## What is being asked
Please print the lines of the records starting at the line that contains "You are a GUI" and ending after the line that contains "[1024, 117]", both included. Leave out the pictures.

## Recorded data
◆ ◆ ◆ ◆ ◆
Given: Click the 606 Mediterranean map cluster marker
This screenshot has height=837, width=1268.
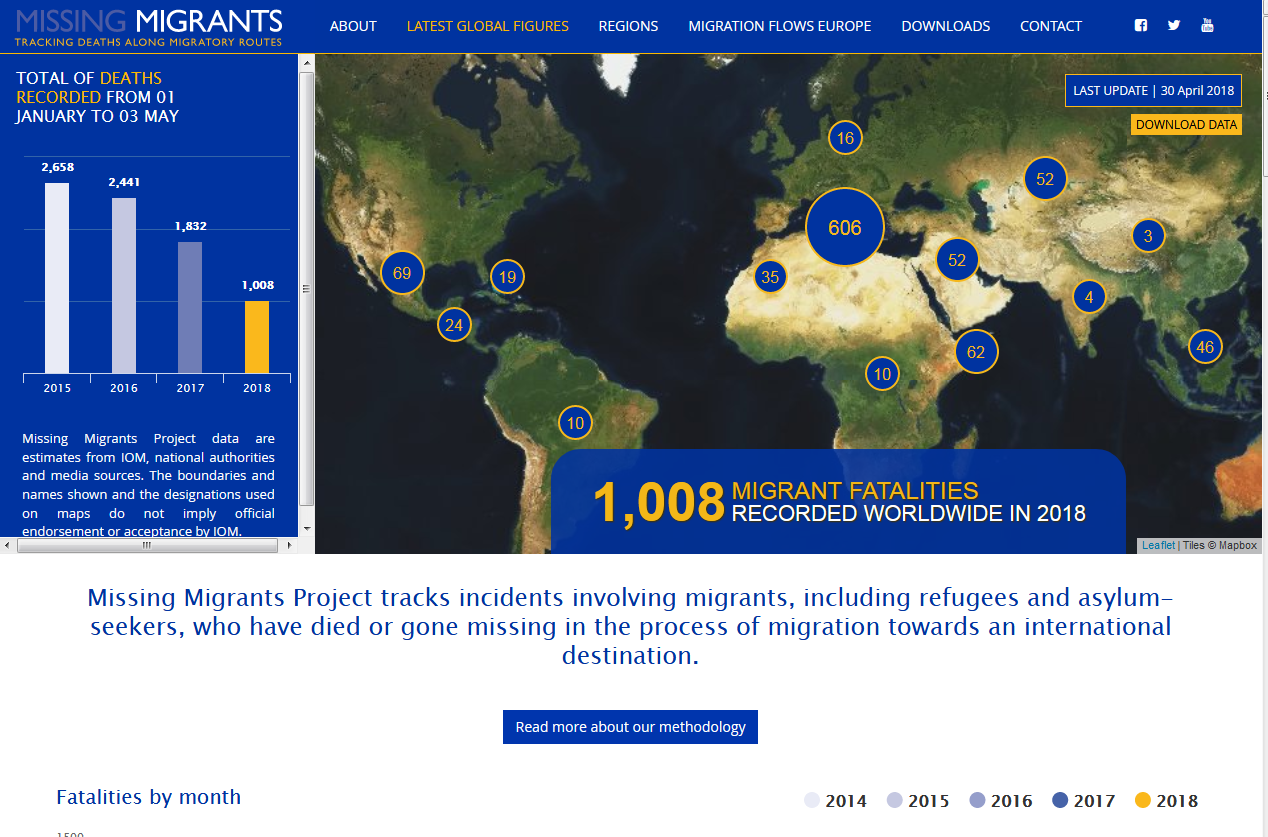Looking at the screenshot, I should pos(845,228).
◆ ◆ ◆ ◆ ◆
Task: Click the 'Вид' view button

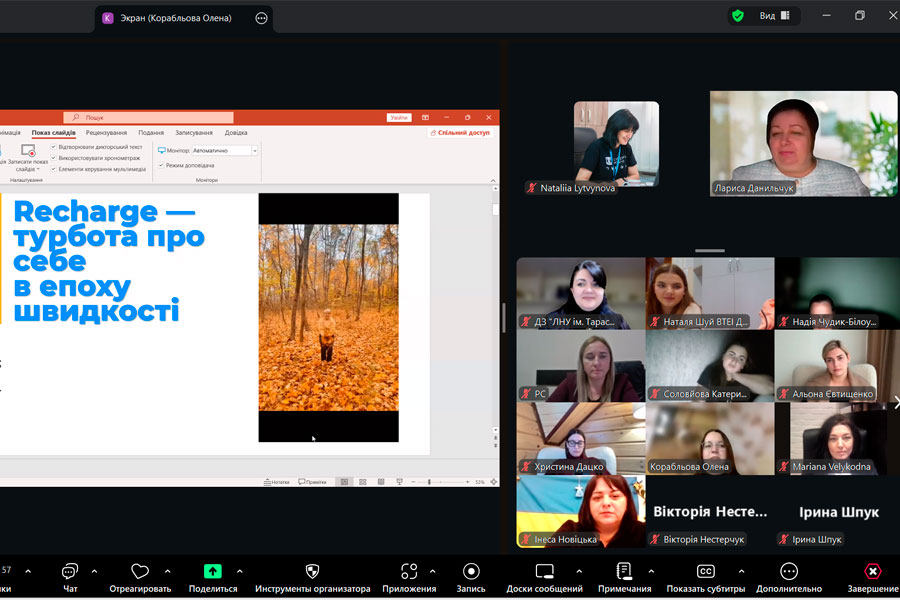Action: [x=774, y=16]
◆ ◆ ◆ ◆ ◆
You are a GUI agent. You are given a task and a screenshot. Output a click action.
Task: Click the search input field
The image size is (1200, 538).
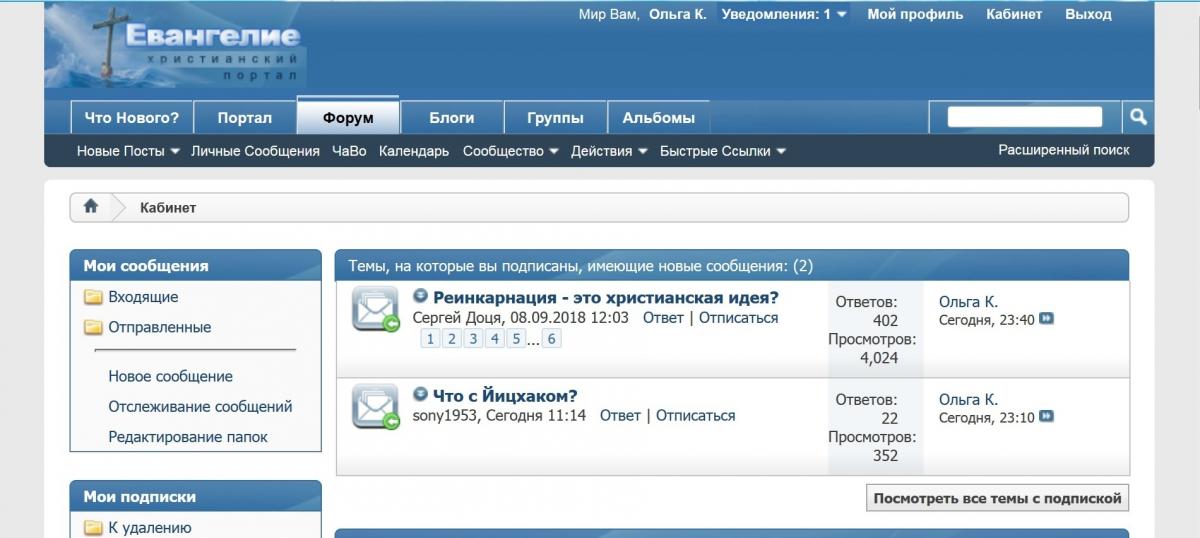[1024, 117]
◆ ◆ ◆ ◆ ◆
## Expected output
You are a GUI agent. You are given a task and a screenshot. Output a click action.
Task: Click the search input field
The image size is (1200, 538).
[1024, 117]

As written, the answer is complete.